Roadside historical markers reveal much about what happened in the past. We see these signs and drive on by oblivious to the events that unfolded on the very ground we trod. On a recent glorious trip to view the Fall Colors on the Pike Color Drive, we pulled over for one of these markers and found it was a marker for the Potawatomi Trail of Death.
While the Trail of Tears is familiar, this was a story I was not familiar with. The Citizen Potawatomi Nation website (http://www.potawatomi.org/culture/trail-of-death)) provided a synopsis of the history of this sad tale. “In 1838, the Potawatomi Indians in the state of Indiana were forcibly removed from their ancestral homelands by order of the U.S. government. The 859 Potawatomi who started the journey travelled across Indiana, Illinois, Missouri and finally Kansas before finally arriving at their intended destination. The loss of life, 41 in total, resulted in the removal becoming known as the Potawatomi Trail of Death.”
Much of this history was documented by Father Benjamin Petit who traveled with the Indians and soldiers.

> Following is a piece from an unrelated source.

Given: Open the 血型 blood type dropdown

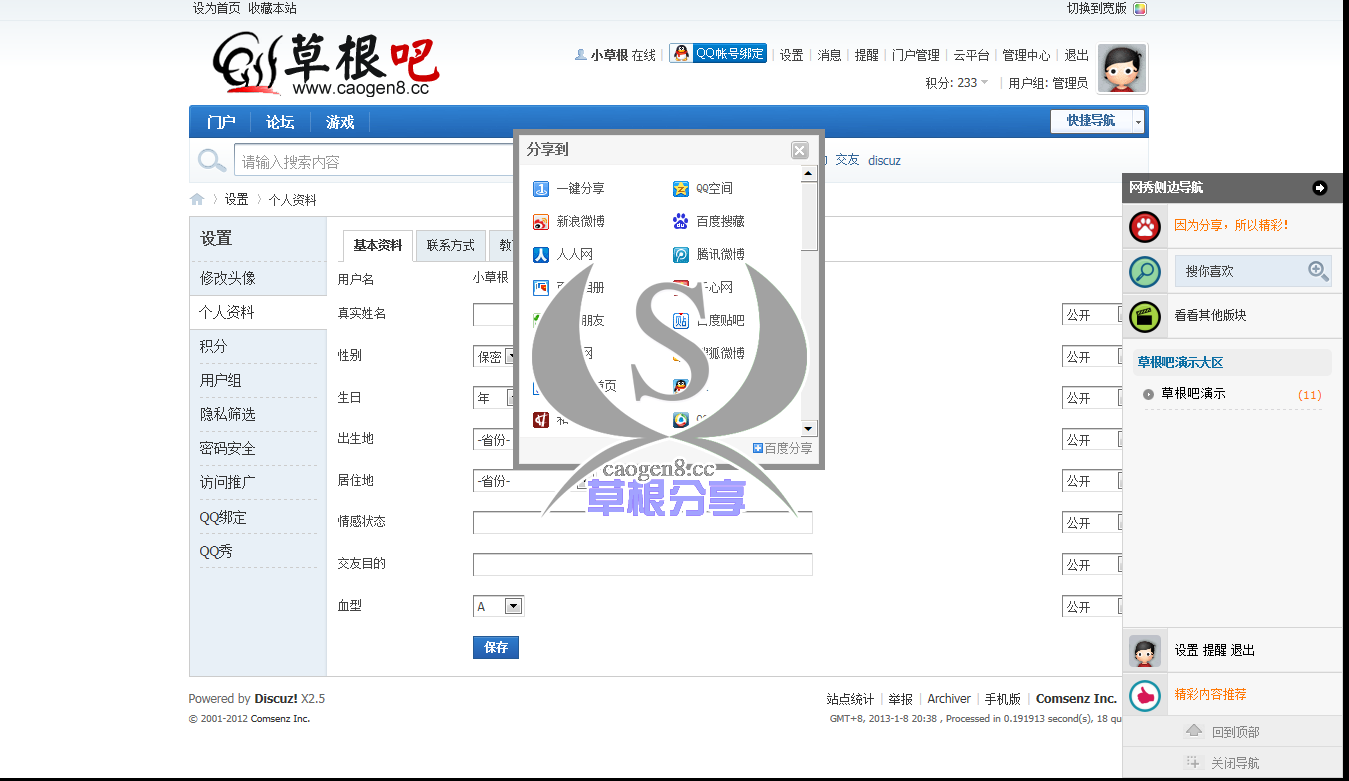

The story of this forced removal has been documented in an official trail and today markers like the one we saw commemorates the Trail of Death. Credit for this feat started on the 150th anniversary in 1988 when a group of historians and Potawatomi ancestors began to commemorate the event. They formed the Potawatomi Trail of Death organization and contacted all 26 counties n the four states where the trail took place.
Through their efforts they were able to gett the Trail of Death declared a Regional Historic Trail. Since 2003 markers have been placed at each camp site every 15 to 20 miles. The marker we saw along the Fall Color Drive was just one of the places where the group stopped in Illinois.
So much has happened, both good and bad along our roadways. It is always eye opening to stop and take a look and learn who traversed the highways before us.